Forecast accuracy of COVID-19 spread dynamics in Peru

Authors

DOI:

https://doi.org/10.24265/horizmed.2020.v20n3.06

Keywords:

Prognosis, Coronavirus infections, Coronavirus

Abstract

 Objective: To analyze the forecast accuracy of Brown's exponential smoothing model to predict the spread of COVID-19 in Peru from March 6 to May 30, 2020. Materials and methods: A descriptive study based on a time series analysis conducted from March 6 to May 30, 2020 in Peru. The information on the number of positive cases of COVID-19 (155,671 people) was used. The prediction method was Brown's exponential smoothing model, which consists in carrying out two exponential smoothings from which the forecast is calculated: the time series values were used in the first smoothing, and the first attenuation series was used in the second one.

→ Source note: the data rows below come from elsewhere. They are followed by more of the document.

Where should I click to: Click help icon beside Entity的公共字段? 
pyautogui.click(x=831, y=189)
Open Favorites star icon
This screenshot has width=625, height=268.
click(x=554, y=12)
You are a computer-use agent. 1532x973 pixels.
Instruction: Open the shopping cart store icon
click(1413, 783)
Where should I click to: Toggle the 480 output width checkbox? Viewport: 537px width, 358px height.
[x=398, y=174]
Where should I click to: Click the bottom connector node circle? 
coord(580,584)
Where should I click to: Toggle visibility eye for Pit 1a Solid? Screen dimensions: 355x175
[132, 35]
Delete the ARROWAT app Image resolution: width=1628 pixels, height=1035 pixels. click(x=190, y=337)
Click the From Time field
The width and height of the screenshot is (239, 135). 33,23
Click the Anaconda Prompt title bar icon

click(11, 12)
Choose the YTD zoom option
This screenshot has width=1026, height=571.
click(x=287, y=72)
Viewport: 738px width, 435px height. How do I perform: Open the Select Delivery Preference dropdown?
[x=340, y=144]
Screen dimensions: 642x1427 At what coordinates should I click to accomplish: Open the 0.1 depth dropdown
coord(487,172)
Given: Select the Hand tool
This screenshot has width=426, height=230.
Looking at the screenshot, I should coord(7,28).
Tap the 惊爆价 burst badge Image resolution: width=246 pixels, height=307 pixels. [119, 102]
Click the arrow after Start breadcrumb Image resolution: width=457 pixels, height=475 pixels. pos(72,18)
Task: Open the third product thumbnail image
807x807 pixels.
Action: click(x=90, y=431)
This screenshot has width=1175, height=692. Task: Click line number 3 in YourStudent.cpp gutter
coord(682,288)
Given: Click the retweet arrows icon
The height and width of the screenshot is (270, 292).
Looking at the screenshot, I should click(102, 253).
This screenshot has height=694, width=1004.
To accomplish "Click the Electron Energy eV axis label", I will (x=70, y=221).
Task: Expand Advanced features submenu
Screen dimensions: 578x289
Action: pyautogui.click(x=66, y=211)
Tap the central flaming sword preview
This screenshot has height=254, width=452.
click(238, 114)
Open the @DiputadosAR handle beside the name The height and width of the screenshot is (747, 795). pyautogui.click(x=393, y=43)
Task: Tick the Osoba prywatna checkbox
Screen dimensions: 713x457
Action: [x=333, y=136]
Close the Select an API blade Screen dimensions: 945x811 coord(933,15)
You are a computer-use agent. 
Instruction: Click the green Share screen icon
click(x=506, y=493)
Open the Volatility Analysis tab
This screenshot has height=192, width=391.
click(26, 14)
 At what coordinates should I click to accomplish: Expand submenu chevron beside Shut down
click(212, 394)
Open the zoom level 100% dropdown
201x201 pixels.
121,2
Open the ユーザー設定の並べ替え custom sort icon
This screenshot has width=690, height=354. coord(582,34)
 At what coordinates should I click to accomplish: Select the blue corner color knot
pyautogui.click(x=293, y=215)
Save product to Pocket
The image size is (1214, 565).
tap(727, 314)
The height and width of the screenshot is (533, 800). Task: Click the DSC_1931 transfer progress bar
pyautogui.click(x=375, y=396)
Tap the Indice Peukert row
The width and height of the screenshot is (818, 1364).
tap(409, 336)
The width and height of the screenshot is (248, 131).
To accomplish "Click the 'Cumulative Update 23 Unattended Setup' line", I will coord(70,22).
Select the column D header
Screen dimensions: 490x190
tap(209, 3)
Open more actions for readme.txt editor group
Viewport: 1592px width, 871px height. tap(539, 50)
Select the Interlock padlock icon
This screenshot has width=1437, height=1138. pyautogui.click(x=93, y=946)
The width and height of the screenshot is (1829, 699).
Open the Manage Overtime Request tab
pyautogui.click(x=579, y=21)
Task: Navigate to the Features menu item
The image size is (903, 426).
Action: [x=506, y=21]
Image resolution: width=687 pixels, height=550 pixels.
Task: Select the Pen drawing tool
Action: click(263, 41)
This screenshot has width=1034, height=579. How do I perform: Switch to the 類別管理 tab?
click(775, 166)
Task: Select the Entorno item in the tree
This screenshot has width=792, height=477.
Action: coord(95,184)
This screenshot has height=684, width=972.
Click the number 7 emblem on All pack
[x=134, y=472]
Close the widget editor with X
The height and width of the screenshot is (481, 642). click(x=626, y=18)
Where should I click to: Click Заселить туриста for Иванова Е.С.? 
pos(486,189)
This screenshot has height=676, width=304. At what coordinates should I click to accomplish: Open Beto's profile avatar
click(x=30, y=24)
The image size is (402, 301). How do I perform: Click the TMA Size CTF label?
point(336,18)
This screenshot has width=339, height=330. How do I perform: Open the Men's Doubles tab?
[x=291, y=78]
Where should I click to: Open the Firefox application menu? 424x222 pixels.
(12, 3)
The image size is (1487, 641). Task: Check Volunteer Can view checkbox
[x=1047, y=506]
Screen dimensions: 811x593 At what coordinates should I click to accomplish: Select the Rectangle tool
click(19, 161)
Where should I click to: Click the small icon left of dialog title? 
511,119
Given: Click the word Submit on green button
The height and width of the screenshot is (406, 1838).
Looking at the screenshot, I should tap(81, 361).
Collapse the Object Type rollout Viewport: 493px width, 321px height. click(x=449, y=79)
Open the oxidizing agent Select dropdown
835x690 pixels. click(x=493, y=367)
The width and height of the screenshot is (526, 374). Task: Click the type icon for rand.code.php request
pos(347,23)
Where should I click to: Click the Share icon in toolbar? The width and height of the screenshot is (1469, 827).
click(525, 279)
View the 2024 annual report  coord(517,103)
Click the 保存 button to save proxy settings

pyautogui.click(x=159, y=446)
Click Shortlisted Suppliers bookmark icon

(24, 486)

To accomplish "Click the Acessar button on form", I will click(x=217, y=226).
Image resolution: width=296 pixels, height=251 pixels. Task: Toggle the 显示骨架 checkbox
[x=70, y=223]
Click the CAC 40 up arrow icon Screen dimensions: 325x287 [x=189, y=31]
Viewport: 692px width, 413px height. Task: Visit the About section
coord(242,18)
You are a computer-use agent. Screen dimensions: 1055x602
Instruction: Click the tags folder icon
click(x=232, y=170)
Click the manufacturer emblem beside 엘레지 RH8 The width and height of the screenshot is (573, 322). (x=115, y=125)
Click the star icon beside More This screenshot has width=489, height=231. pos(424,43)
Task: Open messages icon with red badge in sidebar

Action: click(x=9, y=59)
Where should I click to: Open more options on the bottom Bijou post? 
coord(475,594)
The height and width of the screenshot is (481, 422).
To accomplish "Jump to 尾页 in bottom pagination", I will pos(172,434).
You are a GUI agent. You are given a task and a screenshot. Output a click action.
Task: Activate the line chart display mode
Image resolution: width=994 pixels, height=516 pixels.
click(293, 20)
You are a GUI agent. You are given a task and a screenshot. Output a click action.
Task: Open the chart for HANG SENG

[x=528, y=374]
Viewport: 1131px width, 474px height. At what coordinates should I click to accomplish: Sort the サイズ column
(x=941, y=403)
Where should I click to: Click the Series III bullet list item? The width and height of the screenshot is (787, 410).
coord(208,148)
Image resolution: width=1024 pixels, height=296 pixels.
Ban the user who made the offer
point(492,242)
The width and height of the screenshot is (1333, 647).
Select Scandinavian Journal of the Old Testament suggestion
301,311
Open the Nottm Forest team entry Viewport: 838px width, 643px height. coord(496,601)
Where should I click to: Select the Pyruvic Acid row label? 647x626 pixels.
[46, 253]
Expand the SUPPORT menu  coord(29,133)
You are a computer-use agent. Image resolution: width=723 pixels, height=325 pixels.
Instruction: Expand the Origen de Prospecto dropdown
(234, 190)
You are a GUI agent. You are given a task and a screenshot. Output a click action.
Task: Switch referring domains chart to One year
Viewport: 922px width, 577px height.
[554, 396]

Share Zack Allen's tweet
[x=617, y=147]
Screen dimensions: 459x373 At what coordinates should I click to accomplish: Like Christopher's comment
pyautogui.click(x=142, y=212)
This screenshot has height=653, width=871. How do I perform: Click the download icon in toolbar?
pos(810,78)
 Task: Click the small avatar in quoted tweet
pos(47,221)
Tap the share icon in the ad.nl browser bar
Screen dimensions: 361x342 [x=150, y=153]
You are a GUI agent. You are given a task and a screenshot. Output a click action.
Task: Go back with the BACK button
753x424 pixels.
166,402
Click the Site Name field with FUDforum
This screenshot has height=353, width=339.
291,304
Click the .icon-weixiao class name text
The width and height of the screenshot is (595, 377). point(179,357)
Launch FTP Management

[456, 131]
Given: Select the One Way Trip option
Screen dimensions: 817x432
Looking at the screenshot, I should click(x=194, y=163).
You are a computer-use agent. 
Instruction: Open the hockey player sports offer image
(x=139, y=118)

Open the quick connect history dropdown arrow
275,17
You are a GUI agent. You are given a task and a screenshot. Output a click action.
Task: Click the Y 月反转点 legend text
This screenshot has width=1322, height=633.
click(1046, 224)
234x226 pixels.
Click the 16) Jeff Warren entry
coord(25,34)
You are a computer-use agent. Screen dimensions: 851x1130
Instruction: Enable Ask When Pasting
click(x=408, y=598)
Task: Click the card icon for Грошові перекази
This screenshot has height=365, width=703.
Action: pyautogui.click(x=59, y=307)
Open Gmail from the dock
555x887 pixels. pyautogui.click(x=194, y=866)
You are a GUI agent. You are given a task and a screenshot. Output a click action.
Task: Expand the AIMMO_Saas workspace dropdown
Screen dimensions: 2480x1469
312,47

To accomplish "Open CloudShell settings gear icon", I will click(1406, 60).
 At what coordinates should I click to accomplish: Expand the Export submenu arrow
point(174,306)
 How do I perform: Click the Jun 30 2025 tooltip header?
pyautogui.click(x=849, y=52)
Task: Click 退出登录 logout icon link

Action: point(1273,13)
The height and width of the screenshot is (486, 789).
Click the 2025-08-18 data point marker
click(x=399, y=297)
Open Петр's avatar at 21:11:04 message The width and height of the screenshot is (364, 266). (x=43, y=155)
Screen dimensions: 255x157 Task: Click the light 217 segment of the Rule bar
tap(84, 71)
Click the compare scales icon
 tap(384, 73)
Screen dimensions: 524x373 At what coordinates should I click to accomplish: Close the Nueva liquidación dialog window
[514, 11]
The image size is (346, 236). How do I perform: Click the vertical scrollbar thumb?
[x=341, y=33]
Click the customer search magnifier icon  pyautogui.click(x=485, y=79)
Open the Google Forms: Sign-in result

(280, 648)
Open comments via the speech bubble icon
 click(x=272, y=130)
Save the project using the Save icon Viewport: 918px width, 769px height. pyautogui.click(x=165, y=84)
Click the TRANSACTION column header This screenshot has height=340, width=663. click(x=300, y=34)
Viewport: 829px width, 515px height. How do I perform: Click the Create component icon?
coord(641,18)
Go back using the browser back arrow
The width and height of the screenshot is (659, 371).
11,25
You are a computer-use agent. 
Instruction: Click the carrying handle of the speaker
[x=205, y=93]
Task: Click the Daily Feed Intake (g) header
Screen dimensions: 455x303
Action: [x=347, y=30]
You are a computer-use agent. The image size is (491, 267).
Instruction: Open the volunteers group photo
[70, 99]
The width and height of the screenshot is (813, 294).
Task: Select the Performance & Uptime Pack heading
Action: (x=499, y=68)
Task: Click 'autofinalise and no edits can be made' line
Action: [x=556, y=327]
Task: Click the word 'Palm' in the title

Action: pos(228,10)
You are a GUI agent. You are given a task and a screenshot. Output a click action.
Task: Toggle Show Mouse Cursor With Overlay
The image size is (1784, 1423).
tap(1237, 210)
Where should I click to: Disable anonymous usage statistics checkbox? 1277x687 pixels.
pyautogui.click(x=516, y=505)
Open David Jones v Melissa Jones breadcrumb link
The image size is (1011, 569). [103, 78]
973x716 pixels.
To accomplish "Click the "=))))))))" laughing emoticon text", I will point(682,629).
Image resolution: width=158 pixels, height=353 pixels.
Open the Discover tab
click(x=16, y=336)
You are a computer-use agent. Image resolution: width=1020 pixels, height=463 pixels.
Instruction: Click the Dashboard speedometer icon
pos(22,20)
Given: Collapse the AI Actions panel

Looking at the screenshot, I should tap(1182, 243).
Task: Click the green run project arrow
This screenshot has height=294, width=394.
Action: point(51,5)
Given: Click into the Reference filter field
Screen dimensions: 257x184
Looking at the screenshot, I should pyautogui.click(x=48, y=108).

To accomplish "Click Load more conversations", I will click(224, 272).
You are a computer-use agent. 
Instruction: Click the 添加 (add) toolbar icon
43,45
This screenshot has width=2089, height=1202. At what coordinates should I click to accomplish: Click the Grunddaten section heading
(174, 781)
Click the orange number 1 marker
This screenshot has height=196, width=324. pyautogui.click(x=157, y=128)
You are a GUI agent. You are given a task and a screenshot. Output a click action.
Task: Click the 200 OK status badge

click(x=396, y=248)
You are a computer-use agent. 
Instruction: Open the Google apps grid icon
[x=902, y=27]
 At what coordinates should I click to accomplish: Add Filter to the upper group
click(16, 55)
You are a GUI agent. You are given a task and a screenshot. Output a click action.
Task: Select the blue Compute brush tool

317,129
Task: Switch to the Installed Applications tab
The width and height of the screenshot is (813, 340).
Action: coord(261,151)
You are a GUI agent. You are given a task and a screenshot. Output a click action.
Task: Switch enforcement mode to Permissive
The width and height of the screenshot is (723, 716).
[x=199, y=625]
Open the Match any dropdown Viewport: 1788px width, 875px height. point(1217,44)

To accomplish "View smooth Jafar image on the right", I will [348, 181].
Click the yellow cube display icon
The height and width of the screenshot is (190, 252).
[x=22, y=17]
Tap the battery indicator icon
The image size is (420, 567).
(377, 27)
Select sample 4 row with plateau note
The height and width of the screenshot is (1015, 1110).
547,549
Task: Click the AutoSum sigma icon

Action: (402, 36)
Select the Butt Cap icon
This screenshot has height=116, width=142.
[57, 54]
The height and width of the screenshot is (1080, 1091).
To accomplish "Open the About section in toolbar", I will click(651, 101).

Accuracy measures used in the research were: mean forecast error (MFE), mean squared error (MSE), mean absolute deviation (MAD) and mean absolute percentage error (MAPE). The coefficient of determination (R2) was used to establish if the data fits the evaluated model. Results: MFE was 156.7, MSE was 506461.3, MAD was 450.6 and MAPE was 9.03 %. R2 accounted for 0.8078. Conclusions: Accuracy error or MAPE was 9.03 % and R2 was 0.8078, which indicates that the data fits by 80.78 % to the evaluated model.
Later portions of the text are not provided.